___ Input data ___

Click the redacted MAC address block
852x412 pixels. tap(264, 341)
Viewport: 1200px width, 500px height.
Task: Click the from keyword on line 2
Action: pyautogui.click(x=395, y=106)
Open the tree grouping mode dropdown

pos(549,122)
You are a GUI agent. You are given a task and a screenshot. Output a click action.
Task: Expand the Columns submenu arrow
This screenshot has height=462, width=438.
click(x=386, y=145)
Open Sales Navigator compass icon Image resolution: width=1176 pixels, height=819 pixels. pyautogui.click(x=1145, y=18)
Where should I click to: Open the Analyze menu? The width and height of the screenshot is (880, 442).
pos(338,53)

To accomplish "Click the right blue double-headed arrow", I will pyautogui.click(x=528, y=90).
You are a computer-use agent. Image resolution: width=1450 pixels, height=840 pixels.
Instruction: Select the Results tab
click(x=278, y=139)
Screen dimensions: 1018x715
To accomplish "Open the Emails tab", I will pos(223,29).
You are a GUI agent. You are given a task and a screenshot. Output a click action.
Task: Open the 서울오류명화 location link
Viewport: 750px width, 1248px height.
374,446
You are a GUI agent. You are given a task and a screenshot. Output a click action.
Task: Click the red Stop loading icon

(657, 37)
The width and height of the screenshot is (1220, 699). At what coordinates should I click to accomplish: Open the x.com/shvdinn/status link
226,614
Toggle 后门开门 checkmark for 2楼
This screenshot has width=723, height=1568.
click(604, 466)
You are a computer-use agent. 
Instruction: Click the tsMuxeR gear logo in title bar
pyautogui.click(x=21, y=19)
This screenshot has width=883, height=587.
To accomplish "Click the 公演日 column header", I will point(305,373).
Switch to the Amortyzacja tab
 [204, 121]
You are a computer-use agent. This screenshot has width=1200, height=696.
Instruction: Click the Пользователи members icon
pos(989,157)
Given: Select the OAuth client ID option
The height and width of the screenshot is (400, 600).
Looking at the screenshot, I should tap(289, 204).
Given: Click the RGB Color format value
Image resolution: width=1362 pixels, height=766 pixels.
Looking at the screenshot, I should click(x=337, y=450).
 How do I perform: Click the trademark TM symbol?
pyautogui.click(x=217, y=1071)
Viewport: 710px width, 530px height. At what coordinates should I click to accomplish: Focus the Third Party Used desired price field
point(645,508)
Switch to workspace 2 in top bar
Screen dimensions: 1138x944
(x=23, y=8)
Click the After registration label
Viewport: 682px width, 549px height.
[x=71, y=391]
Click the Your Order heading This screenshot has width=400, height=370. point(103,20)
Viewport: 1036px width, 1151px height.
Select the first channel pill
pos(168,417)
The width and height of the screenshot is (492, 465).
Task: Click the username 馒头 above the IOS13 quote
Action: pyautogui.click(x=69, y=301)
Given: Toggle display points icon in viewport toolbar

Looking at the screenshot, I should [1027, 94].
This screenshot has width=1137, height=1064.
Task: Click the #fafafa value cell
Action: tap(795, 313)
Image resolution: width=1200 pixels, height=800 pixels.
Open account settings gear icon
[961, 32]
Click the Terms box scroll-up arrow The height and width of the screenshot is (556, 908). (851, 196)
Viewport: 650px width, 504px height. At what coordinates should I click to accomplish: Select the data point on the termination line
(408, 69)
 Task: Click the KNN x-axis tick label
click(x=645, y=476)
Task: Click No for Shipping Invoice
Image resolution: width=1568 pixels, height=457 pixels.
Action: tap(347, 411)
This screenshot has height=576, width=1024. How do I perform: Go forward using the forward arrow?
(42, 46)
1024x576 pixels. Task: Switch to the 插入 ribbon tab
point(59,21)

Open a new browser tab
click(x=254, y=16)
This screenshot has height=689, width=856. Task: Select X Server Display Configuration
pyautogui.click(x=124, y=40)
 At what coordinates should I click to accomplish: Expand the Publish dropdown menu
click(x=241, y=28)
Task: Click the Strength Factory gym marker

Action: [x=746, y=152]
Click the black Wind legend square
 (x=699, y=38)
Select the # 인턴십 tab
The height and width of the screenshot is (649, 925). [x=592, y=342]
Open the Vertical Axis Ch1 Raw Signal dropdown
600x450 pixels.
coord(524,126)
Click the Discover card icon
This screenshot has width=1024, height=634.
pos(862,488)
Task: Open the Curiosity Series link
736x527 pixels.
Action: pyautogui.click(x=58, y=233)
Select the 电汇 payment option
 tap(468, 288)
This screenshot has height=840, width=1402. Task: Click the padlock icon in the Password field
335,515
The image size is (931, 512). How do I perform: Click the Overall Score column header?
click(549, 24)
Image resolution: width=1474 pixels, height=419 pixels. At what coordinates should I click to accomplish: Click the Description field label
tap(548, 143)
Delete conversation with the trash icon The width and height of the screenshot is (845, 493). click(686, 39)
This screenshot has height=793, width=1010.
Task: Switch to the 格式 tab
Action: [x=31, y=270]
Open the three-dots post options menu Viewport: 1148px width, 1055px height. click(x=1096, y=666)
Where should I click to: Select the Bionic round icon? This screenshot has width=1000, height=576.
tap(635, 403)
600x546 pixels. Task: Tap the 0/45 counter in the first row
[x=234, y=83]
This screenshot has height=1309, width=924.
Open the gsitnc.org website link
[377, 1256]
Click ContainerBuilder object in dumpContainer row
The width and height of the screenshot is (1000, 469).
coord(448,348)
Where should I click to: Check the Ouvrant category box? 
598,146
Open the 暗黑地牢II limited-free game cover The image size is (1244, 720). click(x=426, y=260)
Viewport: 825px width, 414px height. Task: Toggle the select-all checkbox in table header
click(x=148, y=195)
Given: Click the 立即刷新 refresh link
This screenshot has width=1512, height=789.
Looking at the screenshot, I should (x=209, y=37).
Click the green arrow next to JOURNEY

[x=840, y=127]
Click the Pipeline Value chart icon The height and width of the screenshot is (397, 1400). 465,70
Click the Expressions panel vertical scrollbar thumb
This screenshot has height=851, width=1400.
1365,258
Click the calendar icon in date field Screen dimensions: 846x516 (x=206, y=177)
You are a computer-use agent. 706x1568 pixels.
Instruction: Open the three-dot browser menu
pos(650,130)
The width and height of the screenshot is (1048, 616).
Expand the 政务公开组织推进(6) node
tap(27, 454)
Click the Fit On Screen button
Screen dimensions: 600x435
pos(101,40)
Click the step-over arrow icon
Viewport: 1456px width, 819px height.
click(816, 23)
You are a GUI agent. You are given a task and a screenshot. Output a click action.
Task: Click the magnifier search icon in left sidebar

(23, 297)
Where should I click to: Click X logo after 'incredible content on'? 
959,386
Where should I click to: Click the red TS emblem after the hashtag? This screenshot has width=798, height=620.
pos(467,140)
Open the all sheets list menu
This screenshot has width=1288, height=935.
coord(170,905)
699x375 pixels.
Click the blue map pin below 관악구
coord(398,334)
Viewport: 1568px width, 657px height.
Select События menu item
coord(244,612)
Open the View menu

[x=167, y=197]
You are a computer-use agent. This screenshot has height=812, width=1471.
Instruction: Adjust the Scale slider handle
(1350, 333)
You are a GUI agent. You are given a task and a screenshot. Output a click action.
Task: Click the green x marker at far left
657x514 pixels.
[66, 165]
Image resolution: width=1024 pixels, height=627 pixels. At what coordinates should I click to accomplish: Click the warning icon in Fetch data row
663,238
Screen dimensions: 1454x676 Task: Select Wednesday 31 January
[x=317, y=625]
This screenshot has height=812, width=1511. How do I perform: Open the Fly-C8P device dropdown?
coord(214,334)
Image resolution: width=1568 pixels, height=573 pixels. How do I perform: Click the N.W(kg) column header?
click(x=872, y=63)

___

Report how many lines in the listing above hold the string "will", giving the number and no other words.

_Exercise response:_ 3